Conversely, if an agenda to do the opposite is undertaken as to stymie the production and/or availability of reliable ‘knowledge assets’ domestically, then the opposite is true — and i do not know how that could be internationally competitive, as to both sustain and enhance the quality of life for Australians.

Therein, for instance, the lack of available statistics about significant social problems, is a cyber-security risk.

The decision to build ‘knowledge age infrastructure’ as seemingly commenced in 1945, from a political chamber point of view, should be an easy vote to make.

How else, should it be reasonably considered that we live in a democracy if there are enormous ‘information age’ problems that act to pervert the ability for people to meaningfully engage & be made able to vote about matters of importance to them.

Tooling for Democracies
_Democracies are build upon the principle concept that citizens are represented by elected members. Knowledge Banks help…_medium.com

National Communications (Telecommunications Infrastructure) Security

Much like similar sorts of issues with email, the capacity to spam persons over the telecommunications network is a cyber security issue. Factors relating to this issue; include,

• VoIP (phone number) Spoofing
• In-Ability to identify group caller (ie: ‘government’ as apposed to ‘private caller’.
• In-Ability to have a code or some form of 2nd factor auth for gov interactions. (Unofficial calls)
• In-ability to resolve telecommunications attacks affecting citizens in a timely manner.

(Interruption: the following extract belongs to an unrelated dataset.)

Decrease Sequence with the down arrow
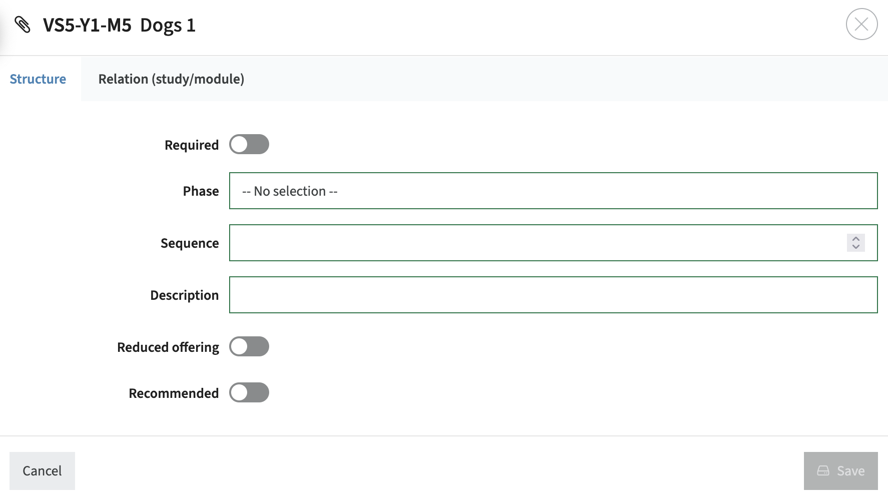pos(856,247)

A Mobile Phone Number, is now used for 2nd factor authentication. The inability to resolve attacks no-longer simply means someone should change their number and go through their address-book to advise people of their new number (an act that in itself is likely to provide an attacker the details of the new number anyway); but also, all of the online services, including those provided by GOV requires a person to have access to the phone number they have registered.

The current ‘state of play’ for cyber-security measures that assist citizens, is currently very poor.

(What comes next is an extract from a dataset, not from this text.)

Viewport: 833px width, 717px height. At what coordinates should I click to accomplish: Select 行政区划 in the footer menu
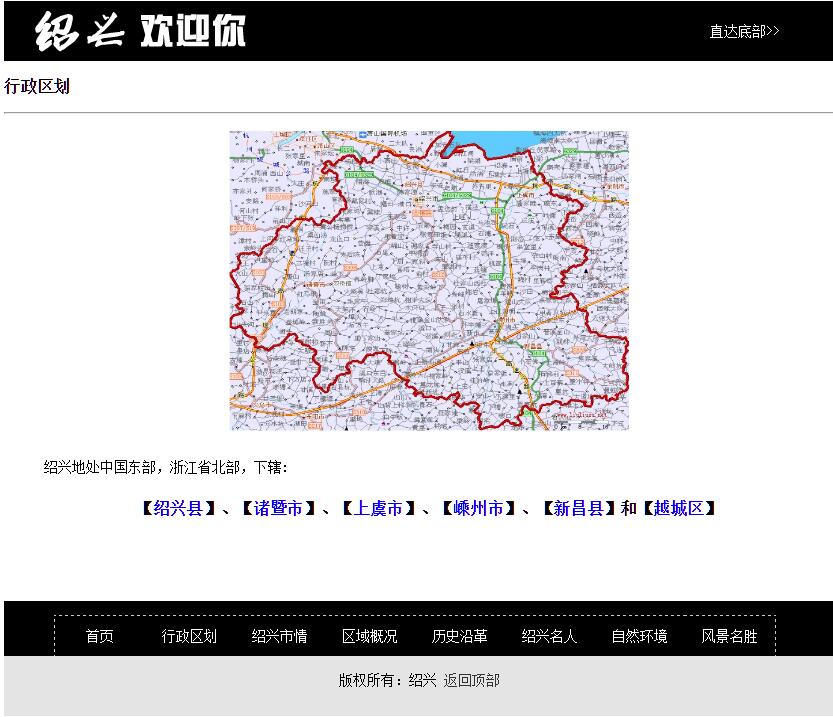point(189,636)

The entire purpose of forming ‘cyber-physical — system of government’ (as distinct to simply ‘government’) infrastructure; provides a significant means to lower the attack surface internationally, whilst providing domestic capabilities to protect national interests & our democracy.

To support this type of initiative,

• There is a meaningful opportunity to look at first deploying frameworks in tertiary education communities to both address factors that are acting to cause far broader problems; as well as providing a means to incubate early commercialisation of innovative works, prior to broader use.
• The NBN can be made to be critical infrastructure in a manner that provides seperate network topologies that can serve the needs of various community groups and service qualities required. This form of thinking includes considerations that relate to;
• The delivery of national (UHD compatible) media infrastructure that is competitive to international alternatives
• The delivery of dignity enhancing & privacy preserving infrastructure for Australian Children
• The delivery of critical communications infrastructure for those who cannot afford it
• The means to ensure access to critical ‘emergency service — management infrastructure’ free from monthly costs (and international influence)
• A number of legislative instruments will need to be formed overtime; as to provide the necessary protections for citizens in relation to institutionally provided services that will know more about them, than they know about themselves, or anyone (or anything) else due to human factors.

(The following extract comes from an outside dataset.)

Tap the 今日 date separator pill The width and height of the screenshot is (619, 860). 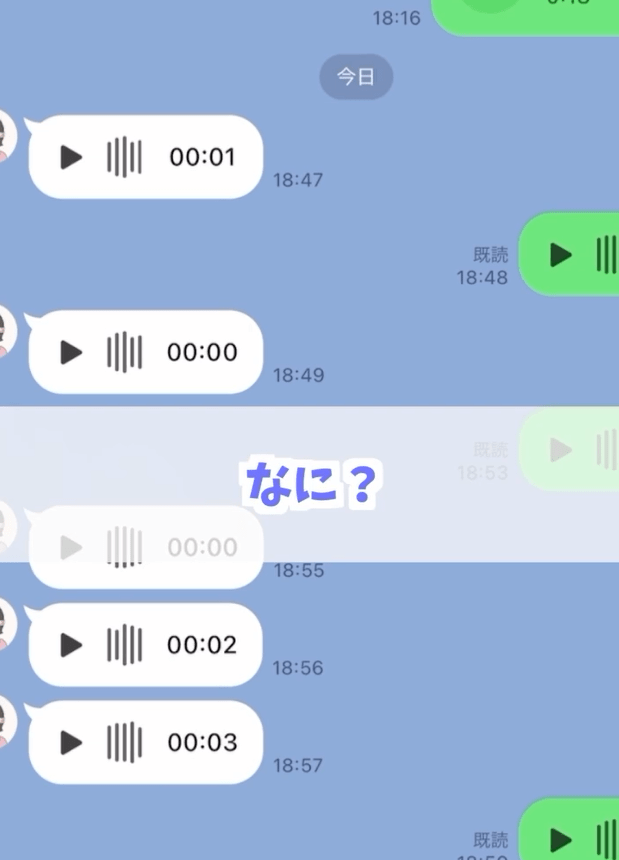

Human beings have an array of ‘ontological’ traits that are not supported by AI at present which needs work; but will never be a series of qualities that relate to anything other than being human.

It is governments responsibility, inclusive to cyber-security infrastructure, to protect those qualities from attack; that may be caused by humans, but should not be supported by any legal personality, but there is a viable ecosystems approach that can be developed and deployed, to Advance Australia Fair.